While I reviewed this account, I could not help but recall to mind the account of another faithful man, recorded in a different spiritual ancient text. The account is one of a man born second in a family, to whom the first born would be blessed and whose lineage would prosper for all time. This man, Jacob, not only transcended his birth and received the birthright, but also devoted his life to receiving more blessings for his lineage.
His heartfelt desire to live in a blessed state is evident in an account recorded about his old age and an occasion when he "grappled" with an angel. The account is recorded in Genesis 32: 24-29 where it describes him" grappling until the dawn ascended." At this time, when the angel asks what it is he wants, Jacobs says, "I am not going to let go until you first bless me." A cross reference to the account at Hosea 12: 3, 4 describes this "grappling, this fight, this struggle, this wrestling" as having taken place with his "dynamic energy. He contended." and "he wept that he might implore favor."
The accounting of him "facing, taking on, asserting, affirming, begging and beseeching" the angel was once a story that moved me because of the heart condition of this man to find his light, to receive grace, to bless not only himself but his whole lineage. At times I could imagine this account describing him wrestling, as him grabbing hold of various addictions, thought patterns, and self-doubts and wrestling them to the ground, looking them in the face and blessing them, transforming them into light, and surrendering them instead to a life of blessings.
This man named Jacob came to be known as the nation of Israel and became a symbol of spiritual Israel, or those who live in and enjoy a deep spiritual relationship as blessed children of God. This accounting of him is powerfully connected to the heart condition and mental attitude that is required to have a deep relationship with the light that dwells inside of ourselves. It is the removing of all barriers and obstacles to our truest purest highest natures that are governed by our God selves, rather than our selfish desire and pursuits. It is Yogananda's Eternal Quest; It is Jesus' transifiguration; it is Arjuna's victory; It is the Native American's steady flame in a sheltered place.

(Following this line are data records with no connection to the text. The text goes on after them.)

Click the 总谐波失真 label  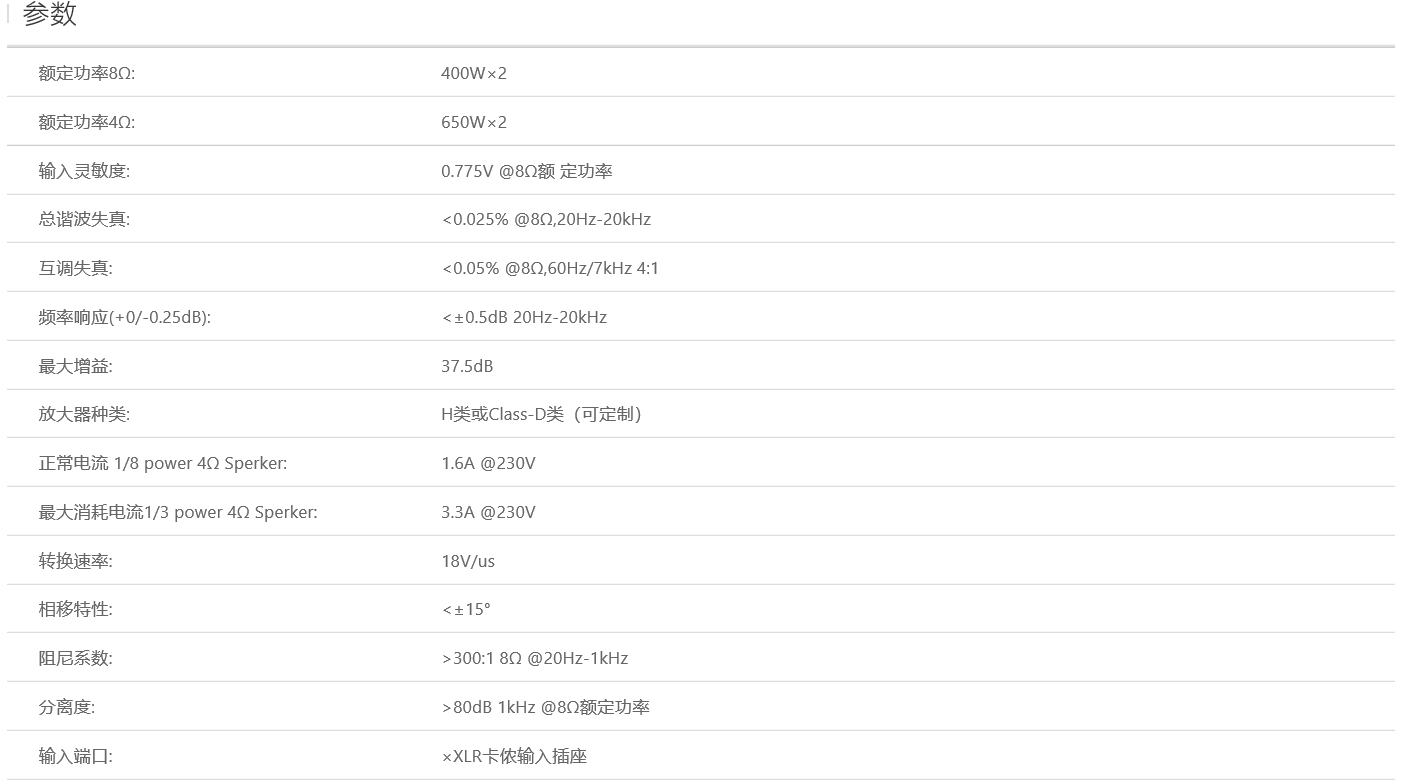click(84, 219)
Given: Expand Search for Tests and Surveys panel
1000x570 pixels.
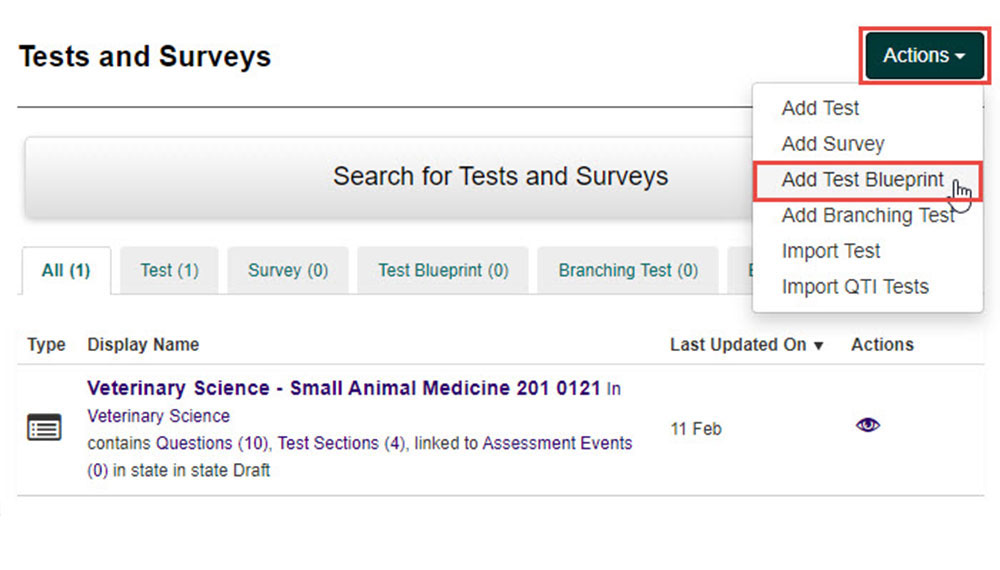Looking at the screenshot, I should [x=388, y=177].
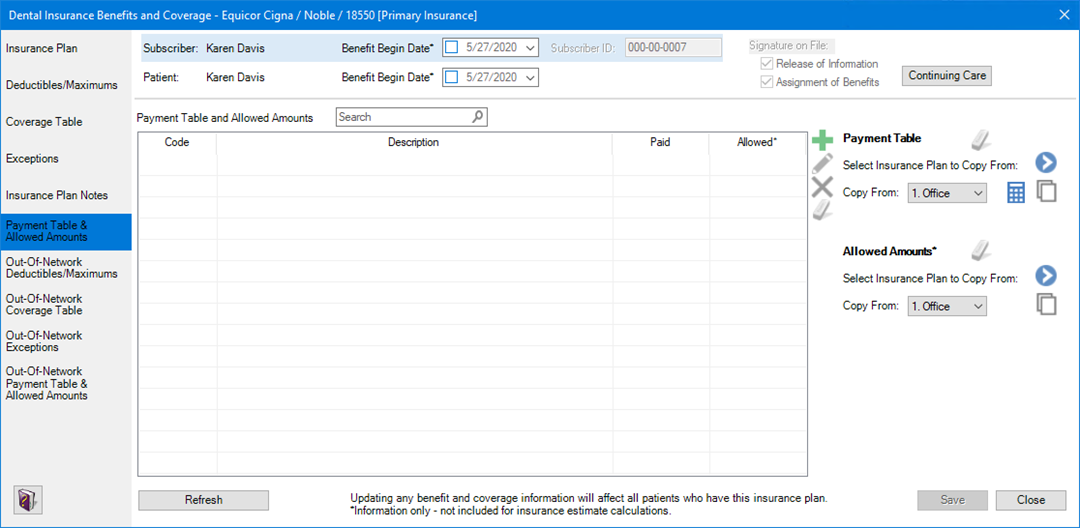Open the Deductibles/Maximums section
1080x528 pixels.
click(x=61, y=85)
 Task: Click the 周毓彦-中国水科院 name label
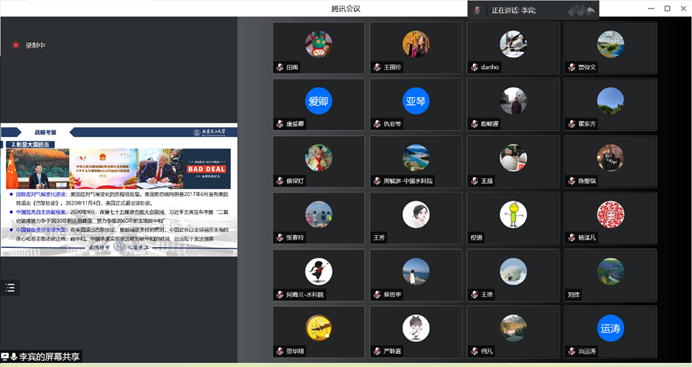tap(408, 181)
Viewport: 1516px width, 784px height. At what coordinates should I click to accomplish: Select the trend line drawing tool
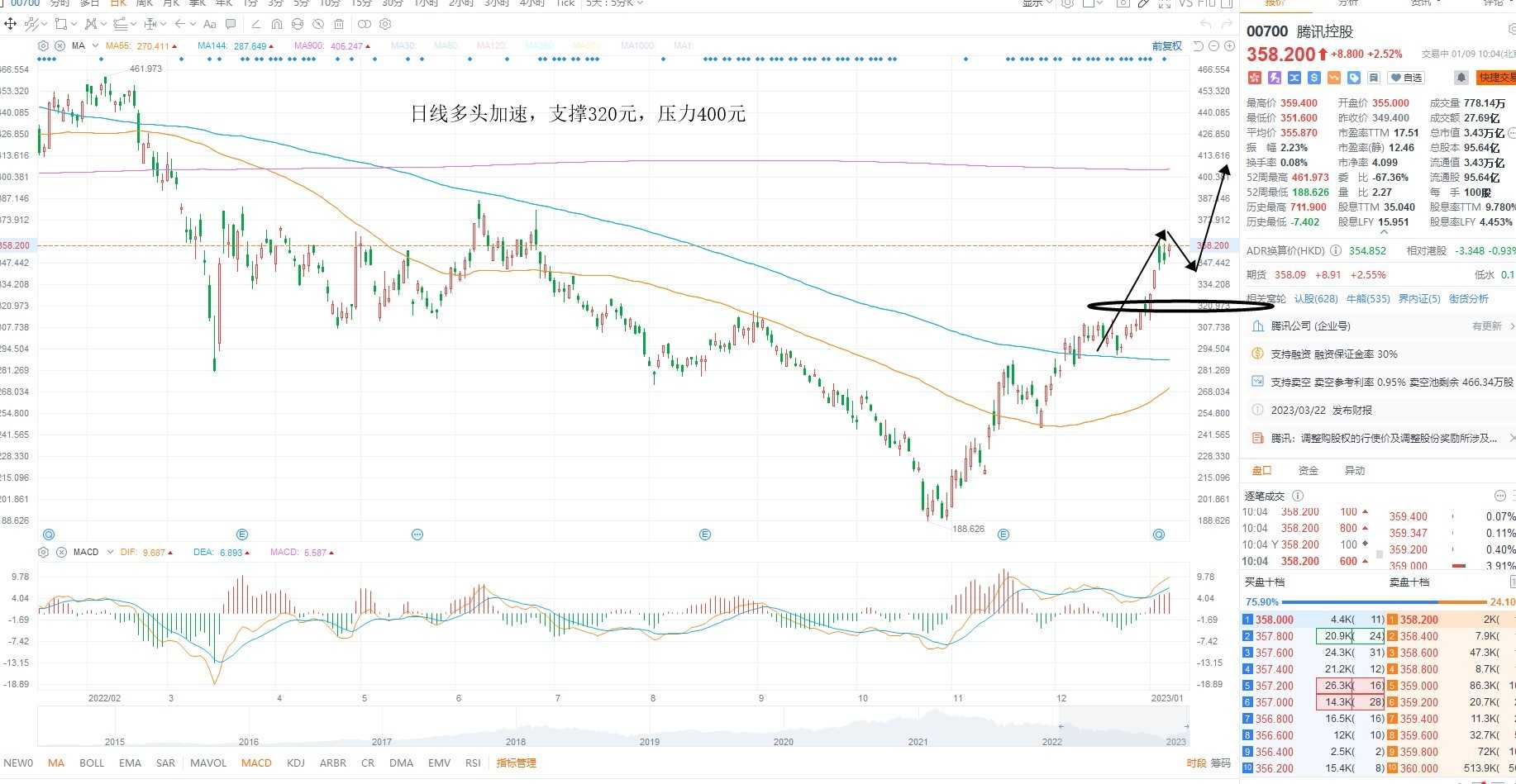31,24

It is an irresistible draw to spirituality and the force of good in the world, regardless of backgrounds or belief systems. It is the finding of the true essence of being, the willingness to be purified, to unify our thought patterns and desires with a higher consciousness form and a moving towards Divinity in order to know from a place of love and devotion, from a place of joy and liberation, from a place of celebration and awakening that a higher state of being in the world with more fulfilling purpose than our own alone is possible.
We can free ourselves and those who come after us from suffering by elevating life itself. By letting go of attachments to lower forms of consciousness that create patterns that influence choices that lead to suffering, although perhaps temporary bliss. It is the revealing of sacred things in devoted practice and mindful life as meditation experience that leads to realization, that liberates the heart from the past and sinks us into the perfection of the present with all faith, all heart, all confidence that we are love and that we are loved.
That if we will devote ourselves to study, to inquiry, to meditation, so we can see the ways we can get out of our own way, we will be blessed, liberated from the causes of our perceived limitations, and elevated into a perfect manifestation of the divine working through us and in us everyday, in simple moments, with people deserving of the highest form of reflection: We are inherently valuable and have within us the means with which to change, not only ourselves and our own life, but the lives of those around us, i.e. the whole world, but we have to want it with our whole hearts and be willing to devote our minds and bodies to the practice of it and know, the struggle, is worth it.